Most of this book is about the mechanics of GP and its practical use for solving problems. In fact, as will become clear in Chapter 12 , GP has been remarkably successful as a problem-solving and engineering tool. One might wonder how this is possible, given that GP is a non-deterministic algorithm, and as a result its behaviour varies from run to run. It is also a complex adaptive system which sometimes shows intricate and unexpected behaviours (such as bloat). Thus it is only natural to be interested in GP from the scientific point of view. That is, we want to understand why can GP solve problems, how it does it, what goes wrong when it cannot, what are the reasons for certain undesirable behaviours, what can we do to get rid of them without introducing new (and perhaps even less desirable) problems, and so on.
GP is a search technique that explores the space of computer programs. The search for solutions to a problem starts from a group of points (random programs) in this search space. Those points that are above average quality are then used to generate a new generation of points through crossover, mutation, reproduction and possibly other genetic operations. This process is repeated over and over again until a stopping criterion is satisfied. If we could visualise this search, we would often find that initially the population looks like a cloud of randomly scattered points, but that, generation after generation, this cloud changes shape and moves in the search space. Because GP is a stochastic search technique, in different runs we would observe different trajectories. If we could see regularities, these might provide us with a deep understanding of how the algorithm is searching the program space for the solutions, and perhaps help us see why GP is successful in finding solutions in certain runs and unsuccessful in others. Unfortunately, it is normally impossible to exactly visualise the program search space due to its high dimensionality and complexity, making it that much harder to understand.
An alternative approach to better understanding the dynamics of GP is to study mathematical models of evolutionary search.
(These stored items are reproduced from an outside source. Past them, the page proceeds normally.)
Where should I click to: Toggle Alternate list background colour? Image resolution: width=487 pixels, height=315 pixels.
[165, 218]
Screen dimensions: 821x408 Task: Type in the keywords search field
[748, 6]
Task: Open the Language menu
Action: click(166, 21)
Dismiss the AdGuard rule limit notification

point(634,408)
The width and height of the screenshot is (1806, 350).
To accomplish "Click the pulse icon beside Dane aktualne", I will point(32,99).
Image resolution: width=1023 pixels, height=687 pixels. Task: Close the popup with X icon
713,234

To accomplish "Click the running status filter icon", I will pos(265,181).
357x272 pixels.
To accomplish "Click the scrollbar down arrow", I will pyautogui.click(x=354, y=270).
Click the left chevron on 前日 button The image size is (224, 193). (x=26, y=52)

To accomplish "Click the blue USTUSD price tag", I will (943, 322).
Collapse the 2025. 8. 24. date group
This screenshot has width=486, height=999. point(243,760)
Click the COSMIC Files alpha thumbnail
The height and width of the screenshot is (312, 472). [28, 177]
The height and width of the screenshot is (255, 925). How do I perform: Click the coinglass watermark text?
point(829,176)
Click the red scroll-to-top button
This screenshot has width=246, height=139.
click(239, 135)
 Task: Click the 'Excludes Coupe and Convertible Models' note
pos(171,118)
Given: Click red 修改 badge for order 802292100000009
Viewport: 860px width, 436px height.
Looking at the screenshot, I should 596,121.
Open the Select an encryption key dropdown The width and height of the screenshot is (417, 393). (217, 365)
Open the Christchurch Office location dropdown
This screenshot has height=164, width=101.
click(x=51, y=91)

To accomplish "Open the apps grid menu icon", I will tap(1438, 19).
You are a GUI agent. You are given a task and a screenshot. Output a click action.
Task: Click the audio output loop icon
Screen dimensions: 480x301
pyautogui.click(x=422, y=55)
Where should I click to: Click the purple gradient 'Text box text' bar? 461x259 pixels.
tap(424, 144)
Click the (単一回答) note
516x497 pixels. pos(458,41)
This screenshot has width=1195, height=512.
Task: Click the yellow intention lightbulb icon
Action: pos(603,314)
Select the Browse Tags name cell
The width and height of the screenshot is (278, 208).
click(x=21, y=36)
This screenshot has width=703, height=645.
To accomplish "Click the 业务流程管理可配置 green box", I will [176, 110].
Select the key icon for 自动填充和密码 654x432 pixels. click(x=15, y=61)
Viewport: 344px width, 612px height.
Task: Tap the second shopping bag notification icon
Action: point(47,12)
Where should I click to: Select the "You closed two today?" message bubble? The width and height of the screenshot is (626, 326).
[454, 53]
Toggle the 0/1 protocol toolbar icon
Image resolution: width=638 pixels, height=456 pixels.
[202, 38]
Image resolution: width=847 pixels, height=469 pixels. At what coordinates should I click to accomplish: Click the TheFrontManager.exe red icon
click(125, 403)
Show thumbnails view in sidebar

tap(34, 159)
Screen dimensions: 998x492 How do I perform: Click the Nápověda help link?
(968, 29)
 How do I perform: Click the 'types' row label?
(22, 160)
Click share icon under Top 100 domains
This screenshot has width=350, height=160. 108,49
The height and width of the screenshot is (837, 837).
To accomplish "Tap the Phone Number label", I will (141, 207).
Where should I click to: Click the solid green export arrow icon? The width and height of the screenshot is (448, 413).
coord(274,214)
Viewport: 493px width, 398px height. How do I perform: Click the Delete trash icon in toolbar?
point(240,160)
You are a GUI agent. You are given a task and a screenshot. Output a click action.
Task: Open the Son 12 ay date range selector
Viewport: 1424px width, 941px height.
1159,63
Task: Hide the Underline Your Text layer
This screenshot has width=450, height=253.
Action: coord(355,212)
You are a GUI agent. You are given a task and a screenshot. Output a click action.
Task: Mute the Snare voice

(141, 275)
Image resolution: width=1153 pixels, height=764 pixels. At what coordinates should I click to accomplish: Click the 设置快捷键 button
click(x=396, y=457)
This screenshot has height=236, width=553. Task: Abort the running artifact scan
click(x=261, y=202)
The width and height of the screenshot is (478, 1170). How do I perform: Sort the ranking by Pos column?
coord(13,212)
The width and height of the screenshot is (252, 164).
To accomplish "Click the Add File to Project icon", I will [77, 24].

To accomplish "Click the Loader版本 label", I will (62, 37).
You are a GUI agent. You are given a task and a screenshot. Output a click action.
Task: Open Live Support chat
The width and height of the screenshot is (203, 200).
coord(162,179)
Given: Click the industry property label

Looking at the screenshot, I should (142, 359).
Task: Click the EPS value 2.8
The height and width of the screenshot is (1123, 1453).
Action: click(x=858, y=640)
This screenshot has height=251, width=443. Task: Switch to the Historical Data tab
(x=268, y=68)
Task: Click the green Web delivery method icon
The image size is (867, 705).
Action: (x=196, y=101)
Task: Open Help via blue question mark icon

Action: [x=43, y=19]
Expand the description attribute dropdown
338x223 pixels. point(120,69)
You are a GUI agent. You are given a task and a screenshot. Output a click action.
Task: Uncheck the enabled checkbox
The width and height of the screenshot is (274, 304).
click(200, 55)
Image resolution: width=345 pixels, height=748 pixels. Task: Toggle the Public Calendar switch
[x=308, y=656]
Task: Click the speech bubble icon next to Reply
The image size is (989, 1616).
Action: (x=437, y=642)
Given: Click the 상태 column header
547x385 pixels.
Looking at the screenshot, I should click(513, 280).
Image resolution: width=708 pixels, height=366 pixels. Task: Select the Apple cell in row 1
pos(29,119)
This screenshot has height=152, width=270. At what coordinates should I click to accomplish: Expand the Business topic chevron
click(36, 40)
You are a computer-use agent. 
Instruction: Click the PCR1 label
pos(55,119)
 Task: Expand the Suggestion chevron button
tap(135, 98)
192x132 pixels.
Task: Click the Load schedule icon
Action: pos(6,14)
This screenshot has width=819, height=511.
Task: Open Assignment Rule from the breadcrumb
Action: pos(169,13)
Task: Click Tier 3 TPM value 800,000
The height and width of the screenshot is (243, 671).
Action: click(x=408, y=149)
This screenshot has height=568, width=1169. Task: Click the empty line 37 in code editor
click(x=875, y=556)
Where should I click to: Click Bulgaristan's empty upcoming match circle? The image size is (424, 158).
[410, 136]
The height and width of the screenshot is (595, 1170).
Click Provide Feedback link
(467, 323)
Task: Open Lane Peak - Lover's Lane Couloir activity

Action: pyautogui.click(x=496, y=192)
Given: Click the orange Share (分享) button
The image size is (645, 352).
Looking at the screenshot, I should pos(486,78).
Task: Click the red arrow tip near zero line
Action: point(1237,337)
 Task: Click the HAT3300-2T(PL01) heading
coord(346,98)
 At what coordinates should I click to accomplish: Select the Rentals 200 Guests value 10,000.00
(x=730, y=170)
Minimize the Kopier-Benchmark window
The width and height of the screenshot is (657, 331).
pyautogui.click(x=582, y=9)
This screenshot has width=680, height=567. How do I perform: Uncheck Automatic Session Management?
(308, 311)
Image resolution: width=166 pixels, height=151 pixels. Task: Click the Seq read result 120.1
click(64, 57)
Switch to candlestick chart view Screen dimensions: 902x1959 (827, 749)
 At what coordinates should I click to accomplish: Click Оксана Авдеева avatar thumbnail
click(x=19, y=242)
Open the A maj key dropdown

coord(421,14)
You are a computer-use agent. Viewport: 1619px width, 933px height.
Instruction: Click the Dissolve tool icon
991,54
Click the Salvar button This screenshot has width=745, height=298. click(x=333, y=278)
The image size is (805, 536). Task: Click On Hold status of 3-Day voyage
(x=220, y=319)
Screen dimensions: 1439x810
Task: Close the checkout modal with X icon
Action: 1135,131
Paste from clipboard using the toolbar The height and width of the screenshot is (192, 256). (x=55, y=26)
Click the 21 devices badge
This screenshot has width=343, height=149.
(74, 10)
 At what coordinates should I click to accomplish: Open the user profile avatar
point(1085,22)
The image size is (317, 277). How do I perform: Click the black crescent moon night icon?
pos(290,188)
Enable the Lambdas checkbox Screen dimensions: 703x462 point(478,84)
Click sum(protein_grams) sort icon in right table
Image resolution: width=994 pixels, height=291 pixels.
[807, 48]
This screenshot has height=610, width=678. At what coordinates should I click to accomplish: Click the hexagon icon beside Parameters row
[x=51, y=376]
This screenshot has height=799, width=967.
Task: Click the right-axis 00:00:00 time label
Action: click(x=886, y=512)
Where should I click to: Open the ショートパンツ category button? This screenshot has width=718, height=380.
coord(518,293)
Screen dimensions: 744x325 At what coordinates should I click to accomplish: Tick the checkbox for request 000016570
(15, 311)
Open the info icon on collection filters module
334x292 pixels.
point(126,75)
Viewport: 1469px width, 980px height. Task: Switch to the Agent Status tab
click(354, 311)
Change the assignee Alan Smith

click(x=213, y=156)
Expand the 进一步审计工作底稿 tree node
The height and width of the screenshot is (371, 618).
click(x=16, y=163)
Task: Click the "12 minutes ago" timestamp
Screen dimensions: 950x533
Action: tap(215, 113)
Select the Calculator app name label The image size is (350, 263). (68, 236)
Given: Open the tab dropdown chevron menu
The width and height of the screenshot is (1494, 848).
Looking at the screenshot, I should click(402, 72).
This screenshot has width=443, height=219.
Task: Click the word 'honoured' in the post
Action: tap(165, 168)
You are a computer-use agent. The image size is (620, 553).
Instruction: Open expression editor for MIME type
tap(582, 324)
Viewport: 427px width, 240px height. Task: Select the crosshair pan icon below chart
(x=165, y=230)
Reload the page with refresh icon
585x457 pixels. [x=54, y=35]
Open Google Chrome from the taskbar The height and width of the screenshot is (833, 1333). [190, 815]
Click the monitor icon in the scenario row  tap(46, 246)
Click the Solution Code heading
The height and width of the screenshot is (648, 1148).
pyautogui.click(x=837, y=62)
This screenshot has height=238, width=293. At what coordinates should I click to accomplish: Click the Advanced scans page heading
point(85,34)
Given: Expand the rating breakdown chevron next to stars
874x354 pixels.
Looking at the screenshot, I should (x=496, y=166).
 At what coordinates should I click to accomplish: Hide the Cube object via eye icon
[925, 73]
There are a number of cases where this approach has been very successful in illuminating some of the fundamental processes and biases in GP systems. In this chapter we will review several theoretical approaches to understanding GP, including mathematical models of GP (Section 11.1 ), analyses of the structure of GP search spaces (Section 11.2 ), and the use of theory to understand and combat the chronic problem of bloat in a principled fashion (Section 11.3 ).